Depuis la Pentecôte, le chrétien habite, non la fin des temps, mais le temps de la fin. C’est un temps exigeant, un temps de tous les instants : à son retour, le Christ fixera ce monde dans l’état où il le retrouvera. Y trouvera-t-il la foi (Lc 18, 8) ? Y trouvera-t-il au contraire des enfants masqués, sur lesquels se pose quotidiennement un regard mêlé de peur et de reproche, de la part d’adultes prêts à les sacrifier pour quelques jours de plus dans leur vallée de charme ? Le Christ, qui a révélé que le visage de Dieu était aussi le nôtre, n’entreverra-t-il que des figures fuyantes, drapées sous la peur de l’autre ? Lui qui était venu apporter un sacré du toucher, congédiant celui de la souillure, verra-t-il son œuvre niée en quelques mois seulement ? Car chacun, ici-bas, est devenu le lépreux de tous les autres. Exister socialement, aujourd’hui, c’est prouver continuellement à la société comme l’on est prêt à s’exclure d’elle, à tout moment, par un auto-confinement.

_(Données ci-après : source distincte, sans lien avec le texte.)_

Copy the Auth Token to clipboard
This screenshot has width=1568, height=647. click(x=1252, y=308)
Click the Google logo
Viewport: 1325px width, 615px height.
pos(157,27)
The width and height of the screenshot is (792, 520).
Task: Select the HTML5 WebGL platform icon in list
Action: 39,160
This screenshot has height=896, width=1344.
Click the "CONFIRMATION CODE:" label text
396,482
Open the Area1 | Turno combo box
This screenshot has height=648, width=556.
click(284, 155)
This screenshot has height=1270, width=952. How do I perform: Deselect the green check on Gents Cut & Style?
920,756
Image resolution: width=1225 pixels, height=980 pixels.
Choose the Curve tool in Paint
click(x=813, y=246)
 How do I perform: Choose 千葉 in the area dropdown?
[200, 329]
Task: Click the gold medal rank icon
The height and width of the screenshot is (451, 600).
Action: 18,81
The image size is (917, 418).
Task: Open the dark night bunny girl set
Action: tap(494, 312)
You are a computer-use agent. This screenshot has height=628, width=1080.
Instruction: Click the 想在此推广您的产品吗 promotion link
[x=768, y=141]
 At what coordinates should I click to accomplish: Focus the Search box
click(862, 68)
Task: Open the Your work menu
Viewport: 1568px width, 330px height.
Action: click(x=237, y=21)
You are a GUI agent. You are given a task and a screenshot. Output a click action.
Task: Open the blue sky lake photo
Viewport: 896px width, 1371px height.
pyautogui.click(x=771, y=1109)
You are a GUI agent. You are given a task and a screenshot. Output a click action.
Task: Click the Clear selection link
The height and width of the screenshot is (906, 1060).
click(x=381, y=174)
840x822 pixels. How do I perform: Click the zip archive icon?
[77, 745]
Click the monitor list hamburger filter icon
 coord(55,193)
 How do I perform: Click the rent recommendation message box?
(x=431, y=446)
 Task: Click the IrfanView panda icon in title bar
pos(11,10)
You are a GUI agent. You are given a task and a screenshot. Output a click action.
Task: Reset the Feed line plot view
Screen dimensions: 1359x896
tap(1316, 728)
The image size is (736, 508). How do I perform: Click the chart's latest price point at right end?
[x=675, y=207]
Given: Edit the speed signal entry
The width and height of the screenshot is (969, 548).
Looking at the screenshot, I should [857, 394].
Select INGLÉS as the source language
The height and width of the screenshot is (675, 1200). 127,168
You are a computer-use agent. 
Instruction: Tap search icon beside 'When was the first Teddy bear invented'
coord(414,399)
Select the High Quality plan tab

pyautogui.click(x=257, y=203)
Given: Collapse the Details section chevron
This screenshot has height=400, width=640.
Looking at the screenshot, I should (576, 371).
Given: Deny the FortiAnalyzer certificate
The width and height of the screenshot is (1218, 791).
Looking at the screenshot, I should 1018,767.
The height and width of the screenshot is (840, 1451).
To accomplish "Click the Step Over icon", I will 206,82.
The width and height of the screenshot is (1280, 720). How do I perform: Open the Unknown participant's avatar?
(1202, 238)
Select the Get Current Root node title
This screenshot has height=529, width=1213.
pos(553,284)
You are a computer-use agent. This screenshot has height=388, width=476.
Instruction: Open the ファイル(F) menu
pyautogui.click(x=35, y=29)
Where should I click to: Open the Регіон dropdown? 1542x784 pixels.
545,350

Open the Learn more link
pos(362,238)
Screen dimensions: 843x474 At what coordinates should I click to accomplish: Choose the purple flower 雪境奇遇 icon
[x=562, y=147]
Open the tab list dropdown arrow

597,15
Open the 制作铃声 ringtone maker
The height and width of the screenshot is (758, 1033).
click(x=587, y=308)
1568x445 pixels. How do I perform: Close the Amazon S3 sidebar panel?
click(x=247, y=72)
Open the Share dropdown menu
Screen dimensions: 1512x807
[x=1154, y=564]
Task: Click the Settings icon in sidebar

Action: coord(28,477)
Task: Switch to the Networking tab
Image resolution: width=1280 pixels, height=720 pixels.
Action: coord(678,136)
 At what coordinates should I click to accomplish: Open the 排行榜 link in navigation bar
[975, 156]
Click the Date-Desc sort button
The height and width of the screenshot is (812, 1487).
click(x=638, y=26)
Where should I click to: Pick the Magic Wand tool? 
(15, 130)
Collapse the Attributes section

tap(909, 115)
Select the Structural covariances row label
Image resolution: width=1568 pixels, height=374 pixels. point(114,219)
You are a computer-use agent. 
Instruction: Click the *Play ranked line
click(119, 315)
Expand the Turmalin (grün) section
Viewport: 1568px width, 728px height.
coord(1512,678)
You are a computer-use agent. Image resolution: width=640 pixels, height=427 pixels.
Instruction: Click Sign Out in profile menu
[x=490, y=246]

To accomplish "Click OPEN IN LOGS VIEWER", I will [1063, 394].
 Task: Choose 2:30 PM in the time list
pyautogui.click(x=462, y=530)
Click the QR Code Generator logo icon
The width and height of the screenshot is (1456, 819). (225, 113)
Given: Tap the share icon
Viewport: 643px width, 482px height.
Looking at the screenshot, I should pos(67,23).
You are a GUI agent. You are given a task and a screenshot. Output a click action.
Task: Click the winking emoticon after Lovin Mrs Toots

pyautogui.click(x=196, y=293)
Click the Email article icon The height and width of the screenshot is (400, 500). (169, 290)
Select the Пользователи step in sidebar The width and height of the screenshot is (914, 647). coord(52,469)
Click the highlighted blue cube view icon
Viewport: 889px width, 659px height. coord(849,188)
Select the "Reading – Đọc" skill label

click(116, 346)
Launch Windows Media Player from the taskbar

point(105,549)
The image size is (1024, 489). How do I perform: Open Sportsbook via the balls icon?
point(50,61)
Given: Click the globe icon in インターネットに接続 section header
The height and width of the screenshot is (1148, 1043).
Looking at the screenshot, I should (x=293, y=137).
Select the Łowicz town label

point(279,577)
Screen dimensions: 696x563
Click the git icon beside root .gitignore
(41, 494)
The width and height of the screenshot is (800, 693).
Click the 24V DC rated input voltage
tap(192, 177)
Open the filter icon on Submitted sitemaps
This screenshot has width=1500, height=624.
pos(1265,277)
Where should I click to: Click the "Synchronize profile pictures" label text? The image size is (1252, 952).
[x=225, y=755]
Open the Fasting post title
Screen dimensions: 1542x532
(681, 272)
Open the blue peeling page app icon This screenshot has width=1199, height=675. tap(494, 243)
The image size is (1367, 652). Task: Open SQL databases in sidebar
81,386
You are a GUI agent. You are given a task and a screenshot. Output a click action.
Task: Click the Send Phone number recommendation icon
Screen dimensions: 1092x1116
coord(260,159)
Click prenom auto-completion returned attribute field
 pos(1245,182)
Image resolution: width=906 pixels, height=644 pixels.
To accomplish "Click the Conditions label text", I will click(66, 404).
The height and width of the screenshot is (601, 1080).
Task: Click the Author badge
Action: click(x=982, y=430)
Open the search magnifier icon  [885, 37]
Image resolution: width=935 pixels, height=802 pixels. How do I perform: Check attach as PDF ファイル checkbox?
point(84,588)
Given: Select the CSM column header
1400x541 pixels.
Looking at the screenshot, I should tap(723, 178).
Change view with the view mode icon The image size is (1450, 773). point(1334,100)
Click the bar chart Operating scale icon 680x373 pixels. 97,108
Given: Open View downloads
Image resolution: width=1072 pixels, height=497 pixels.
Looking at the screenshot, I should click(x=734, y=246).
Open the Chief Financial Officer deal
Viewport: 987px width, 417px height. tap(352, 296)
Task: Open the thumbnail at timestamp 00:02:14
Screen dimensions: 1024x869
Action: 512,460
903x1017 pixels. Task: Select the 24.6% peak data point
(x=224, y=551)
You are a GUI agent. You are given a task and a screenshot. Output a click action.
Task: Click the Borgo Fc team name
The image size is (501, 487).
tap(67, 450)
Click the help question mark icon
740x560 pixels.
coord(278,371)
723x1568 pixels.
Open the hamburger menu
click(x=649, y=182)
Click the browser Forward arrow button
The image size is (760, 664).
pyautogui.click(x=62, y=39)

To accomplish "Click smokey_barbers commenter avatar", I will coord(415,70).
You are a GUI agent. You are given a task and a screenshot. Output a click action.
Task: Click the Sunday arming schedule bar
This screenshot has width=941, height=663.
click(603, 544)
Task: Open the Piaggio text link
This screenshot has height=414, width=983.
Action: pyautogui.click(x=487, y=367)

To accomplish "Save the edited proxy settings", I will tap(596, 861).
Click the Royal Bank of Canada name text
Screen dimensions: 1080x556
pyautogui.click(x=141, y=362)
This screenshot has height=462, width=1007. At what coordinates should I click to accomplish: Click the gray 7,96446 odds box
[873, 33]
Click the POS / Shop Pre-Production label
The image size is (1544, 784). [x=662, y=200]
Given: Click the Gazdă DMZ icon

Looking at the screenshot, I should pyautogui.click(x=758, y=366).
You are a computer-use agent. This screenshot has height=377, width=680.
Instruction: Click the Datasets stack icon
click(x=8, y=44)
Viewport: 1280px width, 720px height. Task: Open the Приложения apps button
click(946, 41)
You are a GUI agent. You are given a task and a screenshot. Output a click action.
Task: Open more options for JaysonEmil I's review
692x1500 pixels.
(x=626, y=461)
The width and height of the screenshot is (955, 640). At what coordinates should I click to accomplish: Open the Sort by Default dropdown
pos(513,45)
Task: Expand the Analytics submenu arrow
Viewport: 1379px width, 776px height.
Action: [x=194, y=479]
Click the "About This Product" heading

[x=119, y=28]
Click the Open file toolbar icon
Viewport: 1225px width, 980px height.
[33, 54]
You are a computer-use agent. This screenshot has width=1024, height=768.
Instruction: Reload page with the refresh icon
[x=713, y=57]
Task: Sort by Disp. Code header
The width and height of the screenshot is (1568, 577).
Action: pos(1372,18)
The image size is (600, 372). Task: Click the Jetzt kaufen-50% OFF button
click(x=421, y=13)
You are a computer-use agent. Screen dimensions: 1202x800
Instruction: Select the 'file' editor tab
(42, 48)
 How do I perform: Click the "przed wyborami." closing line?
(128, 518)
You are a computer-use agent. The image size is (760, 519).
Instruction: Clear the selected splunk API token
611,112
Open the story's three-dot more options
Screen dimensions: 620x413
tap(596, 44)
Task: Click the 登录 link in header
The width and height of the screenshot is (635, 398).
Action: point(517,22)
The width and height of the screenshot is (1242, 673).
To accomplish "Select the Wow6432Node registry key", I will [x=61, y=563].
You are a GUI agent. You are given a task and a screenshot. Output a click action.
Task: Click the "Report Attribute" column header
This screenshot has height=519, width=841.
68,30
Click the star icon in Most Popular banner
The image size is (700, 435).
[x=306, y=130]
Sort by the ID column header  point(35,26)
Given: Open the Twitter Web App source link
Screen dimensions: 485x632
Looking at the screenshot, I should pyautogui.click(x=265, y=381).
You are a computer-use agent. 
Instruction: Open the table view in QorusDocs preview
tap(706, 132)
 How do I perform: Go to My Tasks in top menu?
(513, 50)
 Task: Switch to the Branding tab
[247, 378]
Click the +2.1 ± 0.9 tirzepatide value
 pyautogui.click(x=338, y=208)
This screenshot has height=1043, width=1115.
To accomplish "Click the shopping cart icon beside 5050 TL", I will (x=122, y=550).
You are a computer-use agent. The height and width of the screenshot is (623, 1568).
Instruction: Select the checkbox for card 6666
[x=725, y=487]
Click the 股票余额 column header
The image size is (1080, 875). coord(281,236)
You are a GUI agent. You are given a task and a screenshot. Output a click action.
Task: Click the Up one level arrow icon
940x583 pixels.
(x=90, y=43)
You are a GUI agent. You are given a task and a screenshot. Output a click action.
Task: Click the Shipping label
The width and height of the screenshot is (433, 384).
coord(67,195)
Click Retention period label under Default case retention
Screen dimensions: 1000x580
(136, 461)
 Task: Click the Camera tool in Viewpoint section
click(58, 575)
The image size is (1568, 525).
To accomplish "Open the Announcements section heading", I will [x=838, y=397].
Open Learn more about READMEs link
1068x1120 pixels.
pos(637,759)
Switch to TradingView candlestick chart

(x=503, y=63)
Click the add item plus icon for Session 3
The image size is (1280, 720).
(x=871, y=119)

Parce que nous avons désappris le temps chrétien, parce que nous ne veillons plus l’imminence de Celui dont pourtant, à chacun des offices du dimanche, nous appelons le retour, nous laissons s’installer ce monde inhospitalier. Nous, chrétiens, sommes désormais « du monde ». Et parce que nous sommes du monde, nous ne pouvons même plus être « dans le monde » : incapables de mesurer ce jour à l’aune d’une éternité qui vient, nous adoptons les dernières modes sanitaires et emballons cela du mot de « charité ».